[Start of Attachment]

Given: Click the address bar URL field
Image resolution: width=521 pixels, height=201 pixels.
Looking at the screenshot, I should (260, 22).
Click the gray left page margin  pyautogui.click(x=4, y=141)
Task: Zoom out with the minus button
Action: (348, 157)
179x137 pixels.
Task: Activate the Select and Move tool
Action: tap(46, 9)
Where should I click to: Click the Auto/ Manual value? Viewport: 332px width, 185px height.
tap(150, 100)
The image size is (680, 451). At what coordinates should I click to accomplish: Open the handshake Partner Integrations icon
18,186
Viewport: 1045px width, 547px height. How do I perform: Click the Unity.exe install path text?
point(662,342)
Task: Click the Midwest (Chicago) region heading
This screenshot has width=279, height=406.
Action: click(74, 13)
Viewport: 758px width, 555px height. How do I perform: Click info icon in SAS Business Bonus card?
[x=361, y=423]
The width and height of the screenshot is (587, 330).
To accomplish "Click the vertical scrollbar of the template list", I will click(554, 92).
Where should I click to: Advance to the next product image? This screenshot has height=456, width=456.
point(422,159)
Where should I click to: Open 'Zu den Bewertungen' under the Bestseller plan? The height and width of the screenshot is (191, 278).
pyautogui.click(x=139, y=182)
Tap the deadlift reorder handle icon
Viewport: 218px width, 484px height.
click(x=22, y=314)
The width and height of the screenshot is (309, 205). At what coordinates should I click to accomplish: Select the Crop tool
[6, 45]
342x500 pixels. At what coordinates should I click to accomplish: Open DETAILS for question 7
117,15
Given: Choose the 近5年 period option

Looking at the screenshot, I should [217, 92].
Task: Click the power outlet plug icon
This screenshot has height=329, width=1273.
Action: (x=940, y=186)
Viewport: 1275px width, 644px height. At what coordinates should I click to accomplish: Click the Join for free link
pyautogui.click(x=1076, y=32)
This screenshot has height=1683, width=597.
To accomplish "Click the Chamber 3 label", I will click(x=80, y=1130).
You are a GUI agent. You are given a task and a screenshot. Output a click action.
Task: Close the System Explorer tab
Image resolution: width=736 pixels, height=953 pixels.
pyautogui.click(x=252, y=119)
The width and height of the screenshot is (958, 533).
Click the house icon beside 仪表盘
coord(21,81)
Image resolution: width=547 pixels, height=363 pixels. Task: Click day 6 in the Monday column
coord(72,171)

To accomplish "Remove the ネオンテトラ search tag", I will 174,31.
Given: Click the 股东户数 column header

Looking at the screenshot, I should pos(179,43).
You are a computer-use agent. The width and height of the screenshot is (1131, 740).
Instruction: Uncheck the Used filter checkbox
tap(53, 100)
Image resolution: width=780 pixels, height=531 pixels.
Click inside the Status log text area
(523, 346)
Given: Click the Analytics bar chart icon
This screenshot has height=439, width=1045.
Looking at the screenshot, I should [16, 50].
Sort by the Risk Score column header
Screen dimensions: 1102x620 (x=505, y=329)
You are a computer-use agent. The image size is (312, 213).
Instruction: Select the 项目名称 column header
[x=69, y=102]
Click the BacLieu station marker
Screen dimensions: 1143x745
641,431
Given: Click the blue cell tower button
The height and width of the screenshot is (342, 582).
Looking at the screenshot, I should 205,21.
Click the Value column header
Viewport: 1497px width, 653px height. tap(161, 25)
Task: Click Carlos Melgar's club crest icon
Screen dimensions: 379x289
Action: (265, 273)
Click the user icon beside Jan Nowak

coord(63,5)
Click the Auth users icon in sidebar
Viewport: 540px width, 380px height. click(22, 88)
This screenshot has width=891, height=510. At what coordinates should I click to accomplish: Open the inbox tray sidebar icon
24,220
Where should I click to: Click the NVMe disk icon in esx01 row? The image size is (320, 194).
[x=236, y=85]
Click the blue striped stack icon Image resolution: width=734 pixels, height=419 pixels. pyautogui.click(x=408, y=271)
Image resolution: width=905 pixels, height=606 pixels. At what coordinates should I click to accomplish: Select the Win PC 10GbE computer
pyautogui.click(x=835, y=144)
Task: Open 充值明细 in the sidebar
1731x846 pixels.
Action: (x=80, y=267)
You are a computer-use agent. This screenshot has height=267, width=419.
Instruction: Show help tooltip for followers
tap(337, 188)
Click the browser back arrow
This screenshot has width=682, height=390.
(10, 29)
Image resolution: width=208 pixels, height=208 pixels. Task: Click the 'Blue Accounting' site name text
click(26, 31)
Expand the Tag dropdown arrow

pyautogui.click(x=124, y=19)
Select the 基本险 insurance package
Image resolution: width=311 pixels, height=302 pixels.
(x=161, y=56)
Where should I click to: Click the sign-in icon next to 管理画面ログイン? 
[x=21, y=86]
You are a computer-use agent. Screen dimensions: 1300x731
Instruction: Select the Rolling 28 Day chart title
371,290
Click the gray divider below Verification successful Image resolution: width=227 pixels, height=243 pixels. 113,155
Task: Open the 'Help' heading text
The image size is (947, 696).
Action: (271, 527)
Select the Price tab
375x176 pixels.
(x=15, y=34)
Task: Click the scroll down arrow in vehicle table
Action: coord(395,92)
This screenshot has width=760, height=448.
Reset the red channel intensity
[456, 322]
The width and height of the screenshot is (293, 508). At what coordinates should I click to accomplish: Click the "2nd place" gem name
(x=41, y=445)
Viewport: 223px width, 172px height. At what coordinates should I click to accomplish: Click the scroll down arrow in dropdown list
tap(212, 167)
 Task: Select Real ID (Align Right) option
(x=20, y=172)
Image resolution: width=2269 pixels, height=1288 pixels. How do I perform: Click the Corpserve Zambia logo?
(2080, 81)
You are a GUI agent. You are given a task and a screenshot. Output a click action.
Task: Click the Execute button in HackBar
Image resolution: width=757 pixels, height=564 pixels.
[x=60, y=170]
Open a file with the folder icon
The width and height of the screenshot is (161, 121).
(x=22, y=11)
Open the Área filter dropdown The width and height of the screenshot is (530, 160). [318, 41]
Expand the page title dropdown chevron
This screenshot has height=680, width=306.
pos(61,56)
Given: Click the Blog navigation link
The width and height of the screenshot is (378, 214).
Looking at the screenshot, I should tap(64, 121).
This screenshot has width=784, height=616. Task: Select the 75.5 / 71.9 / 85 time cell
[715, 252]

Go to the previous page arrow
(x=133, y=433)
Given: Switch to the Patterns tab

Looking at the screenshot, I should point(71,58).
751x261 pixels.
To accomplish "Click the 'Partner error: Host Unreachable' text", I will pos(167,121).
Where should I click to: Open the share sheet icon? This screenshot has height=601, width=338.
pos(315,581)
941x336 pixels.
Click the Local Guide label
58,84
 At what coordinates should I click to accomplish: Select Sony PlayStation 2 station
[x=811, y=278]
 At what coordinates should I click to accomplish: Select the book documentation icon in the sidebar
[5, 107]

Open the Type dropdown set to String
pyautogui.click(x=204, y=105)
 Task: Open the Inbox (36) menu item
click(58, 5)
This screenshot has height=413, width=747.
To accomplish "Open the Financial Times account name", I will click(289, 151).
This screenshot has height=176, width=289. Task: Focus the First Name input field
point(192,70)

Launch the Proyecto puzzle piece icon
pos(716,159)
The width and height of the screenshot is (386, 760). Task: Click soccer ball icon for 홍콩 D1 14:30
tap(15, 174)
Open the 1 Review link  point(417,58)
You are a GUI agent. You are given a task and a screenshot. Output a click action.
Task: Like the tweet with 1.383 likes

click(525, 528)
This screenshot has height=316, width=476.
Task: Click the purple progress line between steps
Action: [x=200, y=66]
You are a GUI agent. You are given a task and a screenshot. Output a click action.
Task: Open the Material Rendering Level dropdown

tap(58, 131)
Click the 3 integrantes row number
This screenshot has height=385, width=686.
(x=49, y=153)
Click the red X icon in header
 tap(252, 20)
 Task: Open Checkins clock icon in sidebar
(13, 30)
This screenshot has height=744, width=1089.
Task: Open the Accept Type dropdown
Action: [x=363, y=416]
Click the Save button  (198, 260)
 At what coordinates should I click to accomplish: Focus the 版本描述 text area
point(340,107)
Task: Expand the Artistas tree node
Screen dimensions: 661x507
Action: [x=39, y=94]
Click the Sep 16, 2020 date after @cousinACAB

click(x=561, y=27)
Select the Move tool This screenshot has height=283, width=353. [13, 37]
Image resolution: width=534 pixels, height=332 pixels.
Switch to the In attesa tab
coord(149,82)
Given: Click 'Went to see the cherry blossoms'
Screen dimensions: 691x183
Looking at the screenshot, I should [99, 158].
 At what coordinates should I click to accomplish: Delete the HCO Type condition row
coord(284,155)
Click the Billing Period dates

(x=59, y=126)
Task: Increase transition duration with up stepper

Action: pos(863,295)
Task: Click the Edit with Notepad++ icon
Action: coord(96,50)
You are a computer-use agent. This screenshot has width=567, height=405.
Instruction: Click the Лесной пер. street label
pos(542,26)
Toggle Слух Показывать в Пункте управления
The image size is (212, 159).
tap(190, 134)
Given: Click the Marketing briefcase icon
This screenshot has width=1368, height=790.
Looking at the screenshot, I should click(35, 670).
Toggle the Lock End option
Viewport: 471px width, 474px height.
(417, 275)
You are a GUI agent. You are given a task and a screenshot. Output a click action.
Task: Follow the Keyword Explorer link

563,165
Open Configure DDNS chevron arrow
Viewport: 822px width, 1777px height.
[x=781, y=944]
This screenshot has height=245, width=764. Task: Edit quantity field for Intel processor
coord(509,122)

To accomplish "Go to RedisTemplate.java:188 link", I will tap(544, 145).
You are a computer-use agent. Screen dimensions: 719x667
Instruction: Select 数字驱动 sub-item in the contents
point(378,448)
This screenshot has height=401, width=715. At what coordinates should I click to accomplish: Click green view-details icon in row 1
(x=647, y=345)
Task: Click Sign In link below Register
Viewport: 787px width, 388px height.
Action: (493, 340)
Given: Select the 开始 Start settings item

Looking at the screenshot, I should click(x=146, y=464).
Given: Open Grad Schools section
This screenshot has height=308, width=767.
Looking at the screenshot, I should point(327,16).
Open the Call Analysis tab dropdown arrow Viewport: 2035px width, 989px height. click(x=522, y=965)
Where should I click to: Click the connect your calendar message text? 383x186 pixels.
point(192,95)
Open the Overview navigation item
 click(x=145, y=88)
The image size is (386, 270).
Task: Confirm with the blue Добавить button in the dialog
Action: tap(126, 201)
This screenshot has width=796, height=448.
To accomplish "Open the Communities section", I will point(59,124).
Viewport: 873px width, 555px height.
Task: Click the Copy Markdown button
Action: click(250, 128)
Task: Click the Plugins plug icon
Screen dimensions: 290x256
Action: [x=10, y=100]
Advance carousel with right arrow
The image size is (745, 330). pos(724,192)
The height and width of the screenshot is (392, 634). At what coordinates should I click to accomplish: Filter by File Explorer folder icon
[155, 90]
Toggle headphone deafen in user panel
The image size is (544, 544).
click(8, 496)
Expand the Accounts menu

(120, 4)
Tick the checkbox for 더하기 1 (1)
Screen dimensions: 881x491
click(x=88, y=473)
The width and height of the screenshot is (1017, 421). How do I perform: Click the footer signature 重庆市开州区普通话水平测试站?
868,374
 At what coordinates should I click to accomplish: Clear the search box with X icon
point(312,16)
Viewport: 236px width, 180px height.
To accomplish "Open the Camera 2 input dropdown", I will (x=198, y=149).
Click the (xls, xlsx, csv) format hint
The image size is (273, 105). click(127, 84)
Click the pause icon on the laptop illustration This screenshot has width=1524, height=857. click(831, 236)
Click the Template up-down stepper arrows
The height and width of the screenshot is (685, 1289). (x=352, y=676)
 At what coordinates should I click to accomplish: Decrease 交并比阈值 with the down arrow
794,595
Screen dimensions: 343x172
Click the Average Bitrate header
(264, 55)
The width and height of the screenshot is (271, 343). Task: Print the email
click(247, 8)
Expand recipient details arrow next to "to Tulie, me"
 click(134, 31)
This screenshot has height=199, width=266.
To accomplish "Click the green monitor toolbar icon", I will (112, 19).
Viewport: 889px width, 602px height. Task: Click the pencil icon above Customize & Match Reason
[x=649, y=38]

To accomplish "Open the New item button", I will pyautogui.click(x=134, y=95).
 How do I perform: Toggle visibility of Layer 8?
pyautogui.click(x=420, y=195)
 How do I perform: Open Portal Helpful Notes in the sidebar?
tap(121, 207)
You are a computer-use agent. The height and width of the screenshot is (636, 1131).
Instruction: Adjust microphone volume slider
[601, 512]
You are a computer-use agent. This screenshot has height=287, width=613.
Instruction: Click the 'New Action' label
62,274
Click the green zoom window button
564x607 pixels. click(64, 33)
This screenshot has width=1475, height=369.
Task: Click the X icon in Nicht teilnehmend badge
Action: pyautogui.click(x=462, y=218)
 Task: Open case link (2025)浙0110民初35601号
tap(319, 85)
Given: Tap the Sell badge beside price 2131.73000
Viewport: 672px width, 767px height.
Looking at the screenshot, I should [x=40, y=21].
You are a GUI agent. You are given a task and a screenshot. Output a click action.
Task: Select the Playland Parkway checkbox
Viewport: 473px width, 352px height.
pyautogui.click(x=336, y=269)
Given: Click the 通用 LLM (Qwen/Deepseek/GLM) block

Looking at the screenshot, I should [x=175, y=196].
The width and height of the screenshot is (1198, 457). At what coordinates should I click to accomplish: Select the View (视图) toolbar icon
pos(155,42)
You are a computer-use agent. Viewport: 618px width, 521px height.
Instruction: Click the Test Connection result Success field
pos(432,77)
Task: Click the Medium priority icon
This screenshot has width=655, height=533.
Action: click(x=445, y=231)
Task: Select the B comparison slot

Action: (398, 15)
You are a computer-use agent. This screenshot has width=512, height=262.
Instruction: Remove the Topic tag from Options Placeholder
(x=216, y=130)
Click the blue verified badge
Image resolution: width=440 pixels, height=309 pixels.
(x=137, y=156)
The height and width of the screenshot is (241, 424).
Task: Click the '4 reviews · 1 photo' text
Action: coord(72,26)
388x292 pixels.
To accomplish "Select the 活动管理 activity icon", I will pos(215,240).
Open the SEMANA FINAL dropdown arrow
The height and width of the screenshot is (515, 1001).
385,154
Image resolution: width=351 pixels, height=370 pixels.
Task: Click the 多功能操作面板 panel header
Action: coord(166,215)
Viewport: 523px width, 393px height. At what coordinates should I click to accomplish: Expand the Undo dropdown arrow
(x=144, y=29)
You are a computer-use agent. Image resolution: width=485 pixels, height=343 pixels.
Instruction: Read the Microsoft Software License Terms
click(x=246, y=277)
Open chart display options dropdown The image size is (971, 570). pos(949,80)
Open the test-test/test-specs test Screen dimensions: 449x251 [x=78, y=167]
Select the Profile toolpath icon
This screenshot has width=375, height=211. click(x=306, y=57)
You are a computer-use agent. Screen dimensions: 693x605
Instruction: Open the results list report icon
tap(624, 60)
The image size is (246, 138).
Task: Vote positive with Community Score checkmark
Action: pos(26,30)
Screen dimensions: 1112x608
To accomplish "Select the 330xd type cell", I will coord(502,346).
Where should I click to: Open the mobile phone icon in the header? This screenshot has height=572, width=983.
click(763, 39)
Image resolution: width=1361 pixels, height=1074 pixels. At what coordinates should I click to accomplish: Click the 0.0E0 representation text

[End of Attachment]

Using the data above, say how many lines include "chevron". No other reply is needed.

2